The throwing got stronger and stronger as Brian and I moved farther and farther away from each other. It was a relatively small field (it was the vacant field where the Angelo King Center for Performing Arts Building is now located). As we passed the baseball back and forth, I was talking with another player on my side of the field. Between catches and throws, I’d look around to the other players.

And then it hit me.

It literally hit me.

Next thing I knew, I was looking up at the face of Uncle Ray, and Brian Ang was standing behind him. Apparently I had looked away at the wrong time, and Brian had already thrown the ball in my direction. A good throw too, as it hit me in the left eye.

A few minutes and several ice cubes later, I was sitting up again. The whole team was laughing it off, and I, still in a daze, could just manage a dizzy smile.

After making sure I was okay, Uncle Ray said “I told you to wear your cap, but you wouldn’t listen”.

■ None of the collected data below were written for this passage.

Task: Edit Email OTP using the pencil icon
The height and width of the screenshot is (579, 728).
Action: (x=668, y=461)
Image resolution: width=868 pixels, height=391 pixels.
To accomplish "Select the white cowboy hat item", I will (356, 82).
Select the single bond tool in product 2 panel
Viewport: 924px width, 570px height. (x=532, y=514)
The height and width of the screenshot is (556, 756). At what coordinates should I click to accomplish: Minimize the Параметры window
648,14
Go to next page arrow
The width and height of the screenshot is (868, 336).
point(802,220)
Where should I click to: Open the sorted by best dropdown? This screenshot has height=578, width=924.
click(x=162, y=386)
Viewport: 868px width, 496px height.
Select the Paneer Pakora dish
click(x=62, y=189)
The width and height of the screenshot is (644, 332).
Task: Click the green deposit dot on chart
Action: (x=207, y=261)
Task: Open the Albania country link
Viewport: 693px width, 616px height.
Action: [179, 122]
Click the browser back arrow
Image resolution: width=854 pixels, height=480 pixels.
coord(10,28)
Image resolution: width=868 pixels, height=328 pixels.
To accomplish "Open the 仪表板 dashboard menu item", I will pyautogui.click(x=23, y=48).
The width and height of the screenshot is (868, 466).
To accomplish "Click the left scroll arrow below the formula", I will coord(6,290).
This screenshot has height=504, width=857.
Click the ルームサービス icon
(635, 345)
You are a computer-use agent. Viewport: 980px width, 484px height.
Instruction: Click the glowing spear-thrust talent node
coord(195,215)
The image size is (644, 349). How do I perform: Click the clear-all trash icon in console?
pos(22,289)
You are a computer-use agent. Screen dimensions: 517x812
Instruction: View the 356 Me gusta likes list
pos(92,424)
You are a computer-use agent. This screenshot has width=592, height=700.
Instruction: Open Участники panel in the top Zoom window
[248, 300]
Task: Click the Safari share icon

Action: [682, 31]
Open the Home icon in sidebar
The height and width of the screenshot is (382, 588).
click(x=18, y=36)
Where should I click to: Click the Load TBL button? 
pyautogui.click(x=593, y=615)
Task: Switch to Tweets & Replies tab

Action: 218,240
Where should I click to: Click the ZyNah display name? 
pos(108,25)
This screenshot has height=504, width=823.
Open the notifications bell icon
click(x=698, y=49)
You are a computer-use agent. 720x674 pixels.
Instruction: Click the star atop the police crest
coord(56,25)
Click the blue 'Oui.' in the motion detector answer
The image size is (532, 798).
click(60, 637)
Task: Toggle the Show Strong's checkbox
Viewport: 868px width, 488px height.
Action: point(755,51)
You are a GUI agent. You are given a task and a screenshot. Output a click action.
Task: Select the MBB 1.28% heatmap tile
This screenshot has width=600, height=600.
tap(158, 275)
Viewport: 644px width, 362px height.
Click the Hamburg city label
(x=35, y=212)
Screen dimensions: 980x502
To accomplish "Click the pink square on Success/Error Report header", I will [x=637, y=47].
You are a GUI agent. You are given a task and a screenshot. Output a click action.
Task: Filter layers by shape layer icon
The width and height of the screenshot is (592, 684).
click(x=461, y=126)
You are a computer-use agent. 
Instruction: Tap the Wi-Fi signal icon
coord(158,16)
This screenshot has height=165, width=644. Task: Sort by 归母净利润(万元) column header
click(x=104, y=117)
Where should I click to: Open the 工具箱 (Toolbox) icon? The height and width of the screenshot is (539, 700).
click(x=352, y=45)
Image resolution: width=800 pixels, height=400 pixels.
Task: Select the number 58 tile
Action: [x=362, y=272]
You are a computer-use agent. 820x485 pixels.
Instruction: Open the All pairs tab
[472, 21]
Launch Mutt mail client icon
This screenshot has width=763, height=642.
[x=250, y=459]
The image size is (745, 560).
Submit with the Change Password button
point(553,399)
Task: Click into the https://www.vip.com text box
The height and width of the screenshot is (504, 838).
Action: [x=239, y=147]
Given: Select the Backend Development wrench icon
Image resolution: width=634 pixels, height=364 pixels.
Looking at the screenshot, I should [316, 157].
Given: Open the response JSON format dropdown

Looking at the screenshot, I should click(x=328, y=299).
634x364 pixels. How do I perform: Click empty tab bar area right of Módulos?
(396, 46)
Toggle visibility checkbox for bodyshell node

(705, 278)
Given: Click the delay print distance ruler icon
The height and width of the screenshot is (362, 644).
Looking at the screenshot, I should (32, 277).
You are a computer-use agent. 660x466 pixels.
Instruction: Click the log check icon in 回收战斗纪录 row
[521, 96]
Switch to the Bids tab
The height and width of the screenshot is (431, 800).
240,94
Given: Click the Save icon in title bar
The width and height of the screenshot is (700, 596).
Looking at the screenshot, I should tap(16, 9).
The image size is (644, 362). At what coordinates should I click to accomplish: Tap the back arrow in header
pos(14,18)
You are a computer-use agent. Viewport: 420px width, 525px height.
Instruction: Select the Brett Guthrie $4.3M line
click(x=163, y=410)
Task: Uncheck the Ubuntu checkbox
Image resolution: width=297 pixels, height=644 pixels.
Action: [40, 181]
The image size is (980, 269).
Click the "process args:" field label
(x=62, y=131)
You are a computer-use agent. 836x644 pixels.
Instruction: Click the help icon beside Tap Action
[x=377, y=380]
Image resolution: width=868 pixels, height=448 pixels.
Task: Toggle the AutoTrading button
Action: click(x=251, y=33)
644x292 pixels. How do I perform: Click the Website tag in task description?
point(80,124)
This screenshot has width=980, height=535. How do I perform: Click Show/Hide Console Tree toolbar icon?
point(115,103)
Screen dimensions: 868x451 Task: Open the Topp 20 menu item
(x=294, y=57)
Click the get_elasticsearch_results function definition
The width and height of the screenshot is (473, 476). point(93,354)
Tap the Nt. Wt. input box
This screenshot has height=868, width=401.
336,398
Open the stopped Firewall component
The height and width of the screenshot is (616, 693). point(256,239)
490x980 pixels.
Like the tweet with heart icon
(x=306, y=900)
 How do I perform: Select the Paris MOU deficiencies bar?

The cap’s visor would have certainly deflected the ball, and had I been wearing it then, I may have gotten just a little bump on the head instead of a whack in the eye.

The Lord also reminds us to put on our caps. In fact, in Ephesians 6, St. Paul tells the Church in Ephesus to “Put on the armor of God so that you may be able to stand firm against the tactics of the devil. For our struggle is not with flesh and blood but with the principalities, with the powers, with the world rulers of this present darkness, with the evil spirits in the heavens. Therefore, put on the armor of God, that you may be able to resist on the evil day and, having done everything, to hold your ground. So stand fast with your loins girded in truth, clothed with righteousness as a breastplate, and your feet shod in readiness for the gospel of peace.” (Eph. 6:11-15)

In our everyday lives, we find ourselves distracted by many things: problems, debts, illness, trials, common everyday fears. Even normally good aspects of life may become distractions: work, children, spouses, friends and even triumphs and joys. In many of these cases, we fail to remember that beyond the day-to-day struggle for survival is the never ending struggle for eternal life. It is a struggle already won for us by Jesus’ death on the cross – all we need to do is to accept and live in this victory, and to do so triumphantly means that we should protect ourselves.

Only if we put on this armor will we be truly ready to enjoy playing this game called life.

I learned this the hard way. And for a few days after that, I had the black eye to prove it.